ENTRIES SHOWN ->
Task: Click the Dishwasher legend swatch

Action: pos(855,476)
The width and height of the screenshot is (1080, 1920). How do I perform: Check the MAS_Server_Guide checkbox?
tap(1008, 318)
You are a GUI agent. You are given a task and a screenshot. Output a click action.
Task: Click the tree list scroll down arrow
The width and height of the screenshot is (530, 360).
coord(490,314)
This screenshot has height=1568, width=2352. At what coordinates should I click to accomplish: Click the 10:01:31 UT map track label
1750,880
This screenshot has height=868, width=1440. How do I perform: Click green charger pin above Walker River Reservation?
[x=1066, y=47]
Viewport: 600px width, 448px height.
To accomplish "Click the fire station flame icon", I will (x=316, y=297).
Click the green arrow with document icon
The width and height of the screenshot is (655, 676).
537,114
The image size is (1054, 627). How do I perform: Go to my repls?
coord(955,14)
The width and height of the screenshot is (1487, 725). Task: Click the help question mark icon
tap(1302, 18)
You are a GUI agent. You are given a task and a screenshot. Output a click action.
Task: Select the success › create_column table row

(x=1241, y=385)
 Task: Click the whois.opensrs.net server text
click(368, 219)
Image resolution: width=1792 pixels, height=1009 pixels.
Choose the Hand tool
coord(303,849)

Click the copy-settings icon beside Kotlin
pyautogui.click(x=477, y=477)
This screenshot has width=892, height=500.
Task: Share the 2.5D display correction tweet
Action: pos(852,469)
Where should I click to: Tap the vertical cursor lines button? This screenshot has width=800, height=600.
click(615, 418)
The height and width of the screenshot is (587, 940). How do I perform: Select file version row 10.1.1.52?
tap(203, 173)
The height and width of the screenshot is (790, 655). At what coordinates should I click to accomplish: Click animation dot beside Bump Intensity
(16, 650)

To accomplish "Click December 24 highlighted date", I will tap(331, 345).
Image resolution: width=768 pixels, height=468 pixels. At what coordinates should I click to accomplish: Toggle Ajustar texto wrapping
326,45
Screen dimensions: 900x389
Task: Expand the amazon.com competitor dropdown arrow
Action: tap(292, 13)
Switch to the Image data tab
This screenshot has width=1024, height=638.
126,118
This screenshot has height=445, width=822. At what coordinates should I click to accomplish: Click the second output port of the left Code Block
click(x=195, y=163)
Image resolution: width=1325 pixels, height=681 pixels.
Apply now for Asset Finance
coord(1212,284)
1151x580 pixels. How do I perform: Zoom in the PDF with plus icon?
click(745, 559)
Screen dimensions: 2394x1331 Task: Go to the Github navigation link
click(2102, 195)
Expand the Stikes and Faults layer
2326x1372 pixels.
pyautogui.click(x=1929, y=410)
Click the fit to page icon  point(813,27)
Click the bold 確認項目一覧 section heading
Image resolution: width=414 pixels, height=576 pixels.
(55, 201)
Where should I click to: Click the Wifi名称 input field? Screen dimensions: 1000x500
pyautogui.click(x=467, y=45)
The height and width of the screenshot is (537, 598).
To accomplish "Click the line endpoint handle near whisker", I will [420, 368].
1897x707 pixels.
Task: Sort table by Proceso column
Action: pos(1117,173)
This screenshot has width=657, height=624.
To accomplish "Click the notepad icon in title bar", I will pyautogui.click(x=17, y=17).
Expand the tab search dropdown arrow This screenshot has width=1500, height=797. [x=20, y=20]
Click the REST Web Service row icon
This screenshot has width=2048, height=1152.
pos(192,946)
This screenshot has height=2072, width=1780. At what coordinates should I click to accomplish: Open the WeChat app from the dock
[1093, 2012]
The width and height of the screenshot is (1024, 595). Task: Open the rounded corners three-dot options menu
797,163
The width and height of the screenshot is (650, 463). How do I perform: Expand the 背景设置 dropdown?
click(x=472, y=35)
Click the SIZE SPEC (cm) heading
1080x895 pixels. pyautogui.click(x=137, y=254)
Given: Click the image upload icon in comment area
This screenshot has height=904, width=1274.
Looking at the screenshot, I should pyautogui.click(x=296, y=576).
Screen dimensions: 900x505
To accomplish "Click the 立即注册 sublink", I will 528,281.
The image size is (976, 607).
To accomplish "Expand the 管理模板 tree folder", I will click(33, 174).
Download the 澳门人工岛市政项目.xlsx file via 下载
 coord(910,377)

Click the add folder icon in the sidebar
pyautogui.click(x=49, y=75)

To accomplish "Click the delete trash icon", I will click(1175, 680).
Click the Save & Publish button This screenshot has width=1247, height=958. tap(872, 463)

YOUR INSTRUCTIONS -> Reproduce all of the data above line for line, changing nothing.

OUTPUT FOR THIS TASK ->
Task: Click the Dishwasher legend swatch

Action: pos(855,476)
The width and height of the screenshot is (1080, 1920). How do I perform: Check the MAS_Server_Guide checkbox?
tap(1008, 318)
You are a GUI agent. You are given a task and a screenshot. Output a click action.
Task: Click the tree list scroll down arrow
The width and height of the screenshot is (530, 360).
coord(490,314)
This screenshot has height=1568, width=2352. At what coordinates should I click to accomplish: Click the 10:01:31 UT map track label
1750,880
This screenshot has height=868, width=1440. How do I perform: Click green charger pin above Walker River Reservation?
[x=1066, y=47]
Viewport: 600px width, 448px height.
To accomplish "Click the fire station flame icon", I will (x=316, y=297).
Click the green arrow with document icon
The width and height of the screenshot is (655, 676).
537,114
The image size is (1054, 627). How do I perform: Go to my repls?
coord(955,14)
The width and height of the screenshot is (1487, 725). Task: Click the help question mark icon
tap(1302, 18)
You are a GUI agent. You are given a task and a screenshot. Output a click action.
Task: Select the success › create_column table row

(x=1241, y=385)
 Task: Click the whois.opensrs.net server text
click(368, 219)
Image resolution: width=1792 pixels, height=1009 pixels.
Choose the Hand tool
coord(303,849)

Click the copy-settings icon beside Kotlin
pyautogui.click(x=477, y=477)
This screenshot has width=892, height=500.
Task: Share the 2.5D display correction tweet
Action: pos(852,469)
Where should I click to: Tap the vertical cursor lines button? This screenshot has width=800, height=600.
click(615, 418)
The height and width of the screenshot is (587, 940). How do I perform: Select file version row 10.1.1.52?
tap(203, 173)
The height and width of the screenshot is (790, 655). At what coordinates should I click to accomplish: Click animation dot beside Bump Intensity
(16, 650)

To accomplish "Click December 24 highlighted date", I will tap(331, 345).
Image resolution: width=768 pixels, height=468 pixels. At what coordinates should I click to accomplish: Toggle Ajustar texto wrapping
326,45
Screen dimensions: 900x389
Task: Expand the amazon.com competitor dropdown arrow
Action: tap(292, 13)
Switch to the Image data tab
This screenshot has width=1024, height=638.
126,118
This screenshot has height=445, width=822. At what coordinates should I click to accomplish: Click the second output port of the left Code Block
click(x=195, y=163)
Image resolution: width=1325 pixels, height=681 pixels.
Apply now for Asset Finance
coord(1212,284)
1151x580 pixels. How do I perform: Zoom in the PDF with plus icon?
click(745, 559)
Screen dimensions: 2394x1331 Task: Go to the Github navigation link
click(2102, 195)
Expand the Stikes and Faults layer
2326x1372 pixels.
pyautogui.click(x=1929, y=410)
Click the fit to page icon  point(813,27)
Click the bold 確認項目一覧 section heading
Image resolution: width=414 pixels, height=576 pixels.
(55, 201)
Where should I click to: Click the Wifi名称 input field? Screen dimensions: 1000x500
pyautogui.click(x=467, y=45)
The height and width of the screenshot is (537, 598).
To accomplish "Click the line endpoint handle near whisker", I will [420, 368].
1897x707 pixels.
Task: Sort table by Proceso column
Action: pos(1117,173)
This screenshot has width=657, height=624.
To accomplish "Click the notepad icon in title bar", I will pyautogui.click(x=17, y=17).
Expand the tab search dropdown arrow This screenshot has width=1500, height=797. [x=20, y=20]
Click the REST Web Service row icon
This screenshot has width=2048, height=1152.
pos(192,946)
This screenshot has height=2072, width=1780. At what coordinates should I click to accomplish: Open the WeChat app from the dock
[1093, 2012]
The width and height of the screenshot is (1024, 595). Task: Open the rounded corners three-dot options menu
797,163
The width and height of the screenshot is (650, 463). How do I perform: Expand the 背景设置 dropdown?
click(x=472, y=35)
Click the SIZE SPEC (cm) heading
1080x895 pixels. pyautogui.click(x=137, y=254)
Given: Click the image upload icon in comment area
This screenshot has height=904, width=1274.
Looking at the screenshot, I should pyautogui.click(x=296, y=576).
Screen dimensions: 900x505
To accomplish "Click the 立即注册 sublink", I will 528,281.
The image size is (976, 607).
To accomplish "Expand the 管理模板 tree folder", I will click(33, 174).
Download the 澳门人工岛市政项目.xlsx file via 下载
 coord(910,377)

Click the add folder icon in the sidebar
pyautogui.click(x=49, y=75)

To accomplish "Click the delete trash icon", I will click(1175, 680).
Click the Save & Publish button This screenshot has width=1247, height=958. tap(872, 463)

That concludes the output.